Referring to FIGS. 17(a) to 17(g), Experimental Example 7 (ex7) was attached to the skin and photographed for 7 days at intervals of 1 day. It can be seen that, even though the daily life was carried out for 7 days in a state where Experimental Example 7 (ex7) was attached to the skin, Experimental Example 7 (ex7) maintained a stable adhesion state with the skin. Therefore, it can be proved that Experimental Example 7 (ex7) has excellent adhesion.

FIG. 18 is a graph of changes in impedance measured for 7 days by attaching Experimental Example 7 of the present application and the commercially available electrode to the skin and living a daily life.
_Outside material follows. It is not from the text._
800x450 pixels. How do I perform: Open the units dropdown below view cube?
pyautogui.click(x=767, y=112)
Referring to FIG. 18, Experimental Example 7 (ex7) and the commercially available electrode (cm) were attached to the user's skin for 7 days, and the user performed daily life such as shower, exercise, and sleep for 7 days. As shown in FIG. 18, it can be seen that Experimental Example 7 (ex7) has a lower impedance value in daily life than the commercially available electrode (cm).
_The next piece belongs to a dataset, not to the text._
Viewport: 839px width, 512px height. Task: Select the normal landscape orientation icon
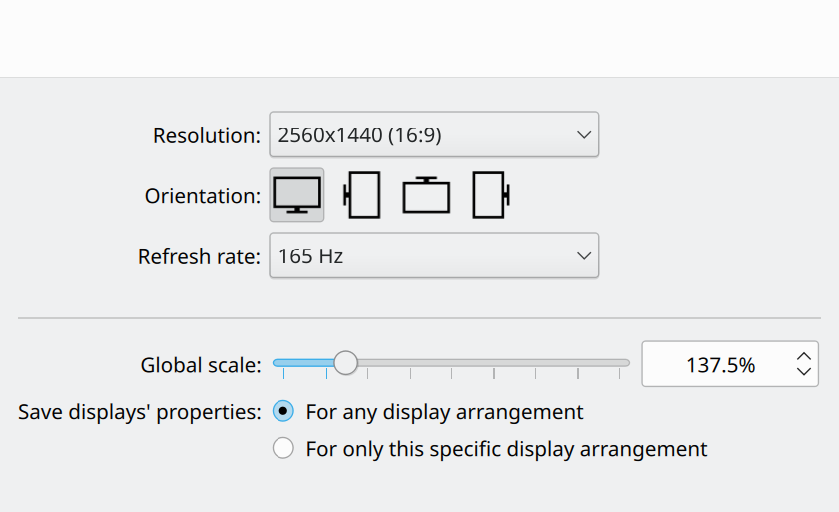pyautogui.click(x=297, y=195)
This may be because the adhesion and the flexibility of Experimental Example 7 (ex7) are excellent. Meanwhile, the commercially available electrode (cm) was attached to the skin for 7 days to cause rash and inflammation on the skin. However, Experimental Example 7 (ex7) was attached to the skin for 7 days to non-induce rash and inflammation on the skin, and thus excellent biocompatibility of Experimental Example 7 (ex7) can be proved.

FIG. 19 is a graph of a biosignal measured by attaching Experimental Example 7 of the present application to the skin.

Referring to FIG. 19, Experimental Example 7 (ex7) was attached to the skin of the biceps of both arms, that is, the left biceps of the left arm and the right biceps of the right arm, and electrical signals were measured while holding dumbbells having different weights in both arms, respectively. As shown in FIG. 19, when dumbbells having different weights were lifted, different electrical signals could be obtained. Thus, biosignal measurement sensitivity of Experimental Example 7 (ex7) can be proved. In addition, since the act of lifting dumbbells requires intense muscle movement, an intense stimulus may also be applied to Experimental Example 7 (ex7) attached to the skin. Nevertheless, in Experimental Example 7 (ex7), the biosignal could be measured with excellent sensitivity due to excellent adhesion and flexibility. Thus, excellent adhesion and flexibility of Experimental Example 7 (ex7) can be proved.

While the present invention has been described in connection with the embodiments, it is not to be limited thereto but will be defined by the appended claims. In addition, it is to be understood that those skilled in the art can substitute, change, or modify the embodiments in various forms without departing from the scope and spirit of the present invention.